Reputation: 231
I have a script that loops through multiple years of data, one year at a time. Each year of data consists of multiple dataframes that are placed in a list called all_input
. At the beginning of the loop (after the data is read in), I am trying to get all of the years of data in the same format before the rest of the processing.
The issue I am having is with column names, which are not uniform.
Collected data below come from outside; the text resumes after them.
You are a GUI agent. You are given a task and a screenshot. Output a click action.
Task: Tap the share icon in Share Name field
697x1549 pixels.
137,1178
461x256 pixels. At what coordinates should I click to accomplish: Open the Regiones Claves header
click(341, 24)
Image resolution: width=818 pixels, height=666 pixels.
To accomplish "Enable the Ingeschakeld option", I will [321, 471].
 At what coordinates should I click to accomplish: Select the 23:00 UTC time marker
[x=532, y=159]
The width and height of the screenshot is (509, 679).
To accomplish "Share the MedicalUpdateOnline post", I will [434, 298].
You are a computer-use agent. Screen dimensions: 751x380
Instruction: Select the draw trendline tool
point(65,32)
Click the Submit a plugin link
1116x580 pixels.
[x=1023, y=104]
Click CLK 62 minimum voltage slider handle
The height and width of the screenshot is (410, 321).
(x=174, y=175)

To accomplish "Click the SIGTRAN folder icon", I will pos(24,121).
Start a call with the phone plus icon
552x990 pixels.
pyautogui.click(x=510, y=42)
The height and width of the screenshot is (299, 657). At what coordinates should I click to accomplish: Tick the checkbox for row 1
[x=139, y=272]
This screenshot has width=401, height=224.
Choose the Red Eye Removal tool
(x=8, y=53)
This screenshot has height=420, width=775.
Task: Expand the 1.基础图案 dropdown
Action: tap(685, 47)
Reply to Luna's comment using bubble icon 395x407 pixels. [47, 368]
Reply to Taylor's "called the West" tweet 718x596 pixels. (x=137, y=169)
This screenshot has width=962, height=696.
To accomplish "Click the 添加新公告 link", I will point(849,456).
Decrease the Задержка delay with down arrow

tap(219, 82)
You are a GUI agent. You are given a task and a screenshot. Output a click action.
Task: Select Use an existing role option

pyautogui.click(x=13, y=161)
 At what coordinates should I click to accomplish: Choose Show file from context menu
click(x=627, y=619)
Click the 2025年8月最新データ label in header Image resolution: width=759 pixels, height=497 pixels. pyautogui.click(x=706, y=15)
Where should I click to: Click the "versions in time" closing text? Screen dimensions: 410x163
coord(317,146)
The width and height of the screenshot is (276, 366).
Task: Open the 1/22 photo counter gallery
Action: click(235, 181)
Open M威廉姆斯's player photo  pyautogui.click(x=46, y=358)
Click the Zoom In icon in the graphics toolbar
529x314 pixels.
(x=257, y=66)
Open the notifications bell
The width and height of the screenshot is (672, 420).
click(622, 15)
There are 5 columns included in each dataframe that I want to keep, and I want them to be called total_emissions
uom
tribal_name
st_usps_cd
and description
. In some dataframes they already have these names, while in others they have various names such as pollutant.desc
or pollutant_desc
, for example.
My current approach is this:
# Create a mapping file for the column names
header_map <- data.frame(orignal_col = c( "pollutant_desc", "pollutant.desc", "emissions.uom", "total.emissions", "tribal.name", "state" ),
new_col = c( "description", "description", "uom", "total_emissions", "tribal_name", "st_usps_cd" ), stringsAsFactors = FALSE)
# change the column names
lapply(all_input, function(x) {
names(x)[match(header_map$orignal_col, names(x))] <- header_map$new_col
x
}) -> all_input
Which creates a header mapping file that looks like this:
original_col new_col
pollutant_desc description
pollutant.desc description
emissions.uom uom
total.emissions total_emissions
tribal.name tribal_name
state st_usps_cd
The error I am getting is as follows:
Error in names(x)[match(header_map$orignal_col, names(x))] <- header_map$new_col :
NAs are not allowed in subscripted assignments
I understand that as I will have to manually add entries to the header file as new years of data with different column names are processed, but how can I get this to work?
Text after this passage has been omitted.